── Listed records

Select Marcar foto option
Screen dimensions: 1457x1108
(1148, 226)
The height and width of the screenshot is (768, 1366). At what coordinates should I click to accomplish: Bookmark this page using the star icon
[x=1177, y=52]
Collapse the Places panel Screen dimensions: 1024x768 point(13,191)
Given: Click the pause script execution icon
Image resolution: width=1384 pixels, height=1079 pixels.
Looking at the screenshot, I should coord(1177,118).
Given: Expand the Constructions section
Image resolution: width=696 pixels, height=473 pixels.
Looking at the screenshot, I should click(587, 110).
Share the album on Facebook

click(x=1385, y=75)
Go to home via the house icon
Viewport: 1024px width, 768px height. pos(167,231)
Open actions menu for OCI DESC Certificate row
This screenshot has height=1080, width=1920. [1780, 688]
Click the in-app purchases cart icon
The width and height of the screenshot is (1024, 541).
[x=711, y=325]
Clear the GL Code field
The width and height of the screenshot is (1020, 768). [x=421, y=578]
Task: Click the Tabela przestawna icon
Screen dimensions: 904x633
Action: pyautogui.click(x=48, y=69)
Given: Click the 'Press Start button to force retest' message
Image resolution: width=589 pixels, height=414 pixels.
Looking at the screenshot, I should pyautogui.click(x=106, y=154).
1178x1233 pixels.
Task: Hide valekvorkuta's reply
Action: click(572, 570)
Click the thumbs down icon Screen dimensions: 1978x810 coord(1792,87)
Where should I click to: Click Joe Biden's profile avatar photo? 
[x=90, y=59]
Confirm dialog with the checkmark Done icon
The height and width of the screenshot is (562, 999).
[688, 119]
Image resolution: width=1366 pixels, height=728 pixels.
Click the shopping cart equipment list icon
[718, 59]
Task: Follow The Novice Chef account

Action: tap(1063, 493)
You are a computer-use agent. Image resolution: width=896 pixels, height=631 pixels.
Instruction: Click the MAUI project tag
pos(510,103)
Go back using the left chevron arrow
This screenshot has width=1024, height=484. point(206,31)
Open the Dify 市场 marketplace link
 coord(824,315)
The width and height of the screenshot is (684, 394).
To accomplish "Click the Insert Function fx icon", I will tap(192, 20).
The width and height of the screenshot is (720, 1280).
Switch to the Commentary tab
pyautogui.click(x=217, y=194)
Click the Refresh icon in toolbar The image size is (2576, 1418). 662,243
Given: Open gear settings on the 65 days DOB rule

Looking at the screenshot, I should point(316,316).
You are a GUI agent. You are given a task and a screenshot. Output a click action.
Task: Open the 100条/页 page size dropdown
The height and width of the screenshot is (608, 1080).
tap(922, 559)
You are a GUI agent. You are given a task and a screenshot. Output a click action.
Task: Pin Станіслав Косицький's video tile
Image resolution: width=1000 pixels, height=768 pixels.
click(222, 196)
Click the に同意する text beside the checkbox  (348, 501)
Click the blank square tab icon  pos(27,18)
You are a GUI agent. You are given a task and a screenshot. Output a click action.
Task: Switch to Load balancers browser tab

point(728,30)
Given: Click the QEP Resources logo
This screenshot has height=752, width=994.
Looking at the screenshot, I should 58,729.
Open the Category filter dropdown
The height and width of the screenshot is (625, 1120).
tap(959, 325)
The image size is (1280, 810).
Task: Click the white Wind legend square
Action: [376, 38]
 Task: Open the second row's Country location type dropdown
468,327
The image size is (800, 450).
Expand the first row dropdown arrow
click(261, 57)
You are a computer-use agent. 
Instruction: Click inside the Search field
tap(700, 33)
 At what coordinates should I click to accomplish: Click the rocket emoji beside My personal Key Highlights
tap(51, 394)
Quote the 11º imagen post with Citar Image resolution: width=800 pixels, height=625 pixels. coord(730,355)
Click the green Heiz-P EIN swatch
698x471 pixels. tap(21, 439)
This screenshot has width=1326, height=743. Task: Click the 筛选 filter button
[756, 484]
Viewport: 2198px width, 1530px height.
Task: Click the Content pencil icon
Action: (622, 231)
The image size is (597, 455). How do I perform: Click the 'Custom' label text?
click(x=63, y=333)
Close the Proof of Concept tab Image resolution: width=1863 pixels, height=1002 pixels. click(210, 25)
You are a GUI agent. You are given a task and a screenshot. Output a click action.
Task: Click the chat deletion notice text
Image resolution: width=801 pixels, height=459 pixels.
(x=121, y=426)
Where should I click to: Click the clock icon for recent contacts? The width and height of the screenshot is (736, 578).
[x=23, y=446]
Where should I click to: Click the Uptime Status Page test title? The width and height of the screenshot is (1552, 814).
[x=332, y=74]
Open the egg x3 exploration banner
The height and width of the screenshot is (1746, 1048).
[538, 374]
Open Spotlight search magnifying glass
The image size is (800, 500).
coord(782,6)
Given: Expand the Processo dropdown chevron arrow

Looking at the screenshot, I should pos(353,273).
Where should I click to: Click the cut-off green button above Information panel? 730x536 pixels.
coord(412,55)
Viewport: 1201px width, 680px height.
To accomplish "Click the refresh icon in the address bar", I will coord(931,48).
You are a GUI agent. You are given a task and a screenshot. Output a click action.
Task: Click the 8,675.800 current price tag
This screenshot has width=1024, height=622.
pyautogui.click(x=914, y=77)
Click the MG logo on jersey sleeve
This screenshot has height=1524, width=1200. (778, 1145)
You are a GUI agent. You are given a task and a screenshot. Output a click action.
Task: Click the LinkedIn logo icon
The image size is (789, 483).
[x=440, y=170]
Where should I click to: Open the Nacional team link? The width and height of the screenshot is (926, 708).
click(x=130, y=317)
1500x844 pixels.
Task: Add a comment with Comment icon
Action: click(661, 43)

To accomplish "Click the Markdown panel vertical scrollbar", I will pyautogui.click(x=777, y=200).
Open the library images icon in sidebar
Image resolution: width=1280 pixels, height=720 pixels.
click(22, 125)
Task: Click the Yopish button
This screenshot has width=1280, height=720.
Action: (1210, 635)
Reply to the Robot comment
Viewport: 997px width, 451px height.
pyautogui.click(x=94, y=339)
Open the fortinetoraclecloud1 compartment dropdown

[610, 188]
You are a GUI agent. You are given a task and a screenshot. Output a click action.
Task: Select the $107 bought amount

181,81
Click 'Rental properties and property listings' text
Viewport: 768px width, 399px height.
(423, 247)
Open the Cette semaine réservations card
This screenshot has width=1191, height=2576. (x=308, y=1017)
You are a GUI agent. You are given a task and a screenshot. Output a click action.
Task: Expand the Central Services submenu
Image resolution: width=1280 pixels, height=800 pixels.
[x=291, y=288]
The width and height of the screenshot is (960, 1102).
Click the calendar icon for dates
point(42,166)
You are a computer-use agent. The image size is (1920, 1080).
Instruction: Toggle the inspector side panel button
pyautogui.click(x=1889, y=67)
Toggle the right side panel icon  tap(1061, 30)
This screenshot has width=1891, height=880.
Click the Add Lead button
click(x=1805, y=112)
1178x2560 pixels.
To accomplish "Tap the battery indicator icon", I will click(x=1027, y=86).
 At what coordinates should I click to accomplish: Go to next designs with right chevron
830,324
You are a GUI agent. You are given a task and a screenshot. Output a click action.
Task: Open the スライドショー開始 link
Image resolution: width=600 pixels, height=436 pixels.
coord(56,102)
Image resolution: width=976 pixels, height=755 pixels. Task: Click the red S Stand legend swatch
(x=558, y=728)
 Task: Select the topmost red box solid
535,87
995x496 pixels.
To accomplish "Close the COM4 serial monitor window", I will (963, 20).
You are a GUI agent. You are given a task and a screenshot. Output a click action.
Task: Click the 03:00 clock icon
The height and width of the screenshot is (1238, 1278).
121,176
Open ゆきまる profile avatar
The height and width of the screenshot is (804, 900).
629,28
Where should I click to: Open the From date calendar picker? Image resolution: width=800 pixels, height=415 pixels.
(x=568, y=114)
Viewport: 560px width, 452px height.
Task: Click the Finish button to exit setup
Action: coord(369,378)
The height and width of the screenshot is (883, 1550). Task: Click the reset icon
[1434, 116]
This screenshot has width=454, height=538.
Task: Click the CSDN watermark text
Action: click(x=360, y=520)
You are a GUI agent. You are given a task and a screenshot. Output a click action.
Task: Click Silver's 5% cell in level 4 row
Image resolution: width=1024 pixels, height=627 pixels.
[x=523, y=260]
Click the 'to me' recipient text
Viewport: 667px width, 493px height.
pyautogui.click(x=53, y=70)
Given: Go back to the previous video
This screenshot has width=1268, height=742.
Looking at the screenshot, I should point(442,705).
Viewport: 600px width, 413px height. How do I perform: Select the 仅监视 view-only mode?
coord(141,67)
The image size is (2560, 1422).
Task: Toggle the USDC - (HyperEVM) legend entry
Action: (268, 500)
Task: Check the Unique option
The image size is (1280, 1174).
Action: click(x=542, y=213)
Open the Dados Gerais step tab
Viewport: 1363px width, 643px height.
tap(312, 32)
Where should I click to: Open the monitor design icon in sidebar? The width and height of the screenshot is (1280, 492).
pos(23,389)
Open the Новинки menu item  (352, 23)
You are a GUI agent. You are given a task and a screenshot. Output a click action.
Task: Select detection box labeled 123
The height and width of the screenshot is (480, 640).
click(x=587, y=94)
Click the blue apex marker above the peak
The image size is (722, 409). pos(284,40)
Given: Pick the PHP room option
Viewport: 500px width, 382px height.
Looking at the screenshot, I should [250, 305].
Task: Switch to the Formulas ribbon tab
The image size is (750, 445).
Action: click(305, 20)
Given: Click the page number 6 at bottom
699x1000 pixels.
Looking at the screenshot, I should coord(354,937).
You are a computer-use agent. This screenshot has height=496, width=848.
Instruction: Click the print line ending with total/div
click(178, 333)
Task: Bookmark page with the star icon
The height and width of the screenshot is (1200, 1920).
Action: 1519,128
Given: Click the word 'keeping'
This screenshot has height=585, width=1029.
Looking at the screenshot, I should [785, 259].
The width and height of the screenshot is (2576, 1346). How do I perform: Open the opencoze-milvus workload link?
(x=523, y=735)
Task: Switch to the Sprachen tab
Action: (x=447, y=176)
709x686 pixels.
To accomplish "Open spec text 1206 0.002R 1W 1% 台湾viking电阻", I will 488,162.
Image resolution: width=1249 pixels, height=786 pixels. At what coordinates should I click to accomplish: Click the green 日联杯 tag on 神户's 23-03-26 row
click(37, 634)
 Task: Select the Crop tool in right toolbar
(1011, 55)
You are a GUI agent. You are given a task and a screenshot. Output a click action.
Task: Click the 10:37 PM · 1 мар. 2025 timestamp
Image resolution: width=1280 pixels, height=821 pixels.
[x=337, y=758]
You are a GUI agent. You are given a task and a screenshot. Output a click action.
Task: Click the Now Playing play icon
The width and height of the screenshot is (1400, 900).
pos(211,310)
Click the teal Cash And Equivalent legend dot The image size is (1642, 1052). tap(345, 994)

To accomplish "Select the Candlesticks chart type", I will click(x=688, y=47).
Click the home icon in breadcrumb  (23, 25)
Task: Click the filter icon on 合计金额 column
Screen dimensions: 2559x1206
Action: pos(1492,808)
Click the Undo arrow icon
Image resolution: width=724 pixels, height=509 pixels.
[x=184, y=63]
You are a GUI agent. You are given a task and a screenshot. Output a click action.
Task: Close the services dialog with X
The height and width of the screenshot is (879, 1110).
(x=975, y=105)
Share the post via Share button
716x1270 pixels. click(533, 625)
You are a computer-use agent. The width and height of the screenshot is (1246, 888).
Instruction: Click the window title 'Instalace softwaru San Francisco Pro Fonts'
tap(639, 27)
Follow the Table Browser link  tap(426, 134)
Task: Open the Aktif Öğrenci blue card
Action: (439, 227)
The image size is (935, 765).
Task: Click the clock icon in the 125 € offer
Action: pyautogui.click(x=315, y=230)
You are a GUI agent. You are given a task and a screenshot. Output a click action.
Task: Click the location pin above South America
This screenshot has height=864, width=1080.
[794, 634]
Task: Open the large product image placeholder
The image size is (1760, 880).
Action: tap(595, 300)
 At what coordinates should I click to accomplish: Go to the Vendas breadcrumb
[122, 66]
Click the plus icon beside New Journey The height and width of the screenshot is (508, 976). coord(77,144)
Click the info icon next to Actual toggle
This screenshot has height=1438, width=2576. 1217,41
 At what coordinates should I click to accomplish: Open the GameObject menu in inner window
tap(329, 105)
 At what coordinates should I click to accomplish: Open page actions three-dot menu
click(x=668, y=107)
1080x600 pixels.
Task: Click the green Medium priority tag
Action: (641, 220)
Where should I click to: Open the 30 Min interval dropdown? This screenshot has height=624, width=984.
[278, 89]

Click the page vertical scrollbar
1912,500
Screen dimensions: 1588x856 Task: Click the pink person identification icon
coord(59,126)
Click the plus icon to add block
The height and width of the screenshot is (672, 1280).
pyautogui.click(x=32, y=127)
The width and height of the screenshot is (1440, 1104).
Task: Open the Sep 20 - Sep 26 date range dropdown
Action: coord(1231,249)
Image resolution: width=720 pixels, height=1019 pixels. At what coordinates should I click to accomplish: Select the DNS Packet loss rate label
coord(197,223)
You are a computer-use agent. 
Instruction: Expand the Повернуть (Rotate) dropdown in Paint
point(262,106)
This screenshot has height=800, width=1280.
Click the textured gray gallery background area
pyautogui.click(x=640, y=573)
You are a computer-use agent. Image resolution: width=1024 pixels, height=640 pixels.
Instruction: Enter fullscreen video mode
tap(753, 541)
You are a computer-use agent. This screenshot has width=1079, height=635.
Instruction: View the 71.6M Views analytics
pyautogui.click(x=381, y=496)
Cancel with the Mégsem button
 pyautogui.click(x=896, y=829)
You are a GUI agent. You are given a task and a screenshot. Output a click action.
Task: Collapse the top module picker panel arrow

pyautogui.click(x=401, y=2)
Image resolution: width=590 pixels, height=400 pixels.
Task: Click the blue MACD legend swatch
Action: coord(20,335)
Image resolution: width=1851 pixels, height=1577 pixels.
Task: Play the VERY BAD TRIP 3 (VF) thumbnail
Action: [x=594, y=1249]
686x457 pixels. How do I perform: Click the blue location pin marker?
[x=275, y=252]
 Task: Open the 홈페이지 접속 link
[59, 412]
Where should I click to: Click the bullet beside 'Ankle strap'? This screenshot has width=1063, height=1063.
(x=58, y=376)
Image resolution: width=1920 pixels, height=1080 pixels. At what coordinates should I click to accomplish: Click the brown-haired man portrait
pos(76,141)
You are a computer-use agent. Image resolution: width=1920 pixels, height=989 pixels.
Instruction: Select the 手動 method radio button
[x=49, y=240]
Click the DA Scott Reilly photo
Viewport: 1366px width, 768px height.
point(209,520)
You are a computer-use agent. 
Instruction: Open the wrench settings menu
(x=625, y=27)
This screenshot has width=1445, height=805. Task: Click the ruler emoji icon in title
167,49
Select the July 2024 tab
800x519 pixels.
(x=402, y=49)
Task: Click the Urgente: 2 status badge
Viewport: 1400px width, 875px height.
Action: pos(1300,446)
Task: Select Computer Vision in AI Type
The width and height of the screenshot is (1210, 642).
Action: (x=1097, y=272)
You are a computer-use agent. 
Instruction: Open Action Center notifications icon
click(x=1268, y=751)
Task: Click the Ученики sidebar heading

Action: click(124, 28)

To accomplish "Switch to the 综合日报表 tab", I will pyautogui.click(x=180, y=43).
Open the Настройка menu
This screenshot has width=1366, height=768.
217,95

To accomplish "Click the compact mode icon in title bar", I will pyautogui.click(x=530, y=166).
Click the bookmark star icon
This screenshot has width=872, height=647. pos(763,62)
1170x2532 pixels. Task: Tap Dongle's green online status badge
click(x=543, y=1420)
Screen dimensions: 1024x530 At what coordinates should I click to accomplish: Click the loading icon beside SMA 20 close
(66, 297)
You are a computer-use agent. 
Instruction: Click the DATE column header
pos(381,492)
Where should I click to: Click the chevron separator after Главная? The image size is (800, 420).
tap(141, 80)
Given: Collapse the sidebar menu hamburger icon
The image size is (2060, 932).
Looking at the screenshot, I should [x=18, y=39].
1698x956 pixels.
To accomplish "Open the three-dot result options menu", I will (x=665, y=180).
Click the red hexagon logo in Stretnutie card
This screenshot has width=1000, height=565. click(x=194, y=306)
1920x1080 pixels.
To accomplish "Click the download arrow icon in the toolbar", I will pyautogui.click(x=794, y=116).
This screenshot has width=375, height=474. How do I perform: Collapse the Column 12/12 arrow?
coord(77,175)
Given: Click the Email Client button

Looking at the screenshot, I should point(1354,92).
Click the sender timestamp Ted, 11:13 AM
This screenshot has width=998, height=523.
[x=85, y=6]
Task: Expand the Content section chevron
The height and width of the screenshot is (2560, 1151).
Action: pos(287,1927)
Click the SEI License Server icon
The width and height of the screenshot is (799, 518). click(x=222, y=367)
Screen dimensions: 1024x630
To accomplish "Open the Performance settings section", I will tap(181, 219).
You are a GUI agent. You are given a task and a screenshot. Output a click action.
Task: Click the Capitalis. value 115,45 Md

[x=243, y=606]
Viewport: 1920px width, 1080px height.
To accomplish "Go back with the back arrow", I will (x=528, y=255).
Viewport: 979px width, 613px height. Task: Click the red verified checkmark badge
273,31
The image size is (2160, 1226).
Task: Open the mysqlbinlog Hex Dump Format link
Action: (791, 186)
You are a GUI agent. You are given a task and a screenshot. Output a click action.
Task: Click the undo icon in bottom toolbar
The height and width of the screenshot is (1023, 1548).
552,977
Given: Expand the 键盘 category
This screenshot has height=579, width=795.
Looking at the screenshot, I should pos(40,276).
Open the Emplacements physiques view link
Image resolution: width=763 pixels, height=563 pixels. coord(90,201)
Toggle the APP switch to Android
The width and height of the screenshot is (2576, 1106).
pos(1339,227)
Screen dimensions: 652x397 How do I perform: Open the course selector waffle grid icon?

────

Prompt — Extract every line of the entries that contains the word "legend", and copy each of those lines in full.

Finished task —
Task: Click the white Wind legend square
Image resolution: width=976 pixels, height=755 pixels. Task: Click the red S Stand legend swatch
Task: Toggle the USDC - (HyperEVM) legend entry
Click the teal Cash And Equivalent legend dot The image size is (1642, 1052). tap(345, 994)
Task: Click the blue MACD legend swatch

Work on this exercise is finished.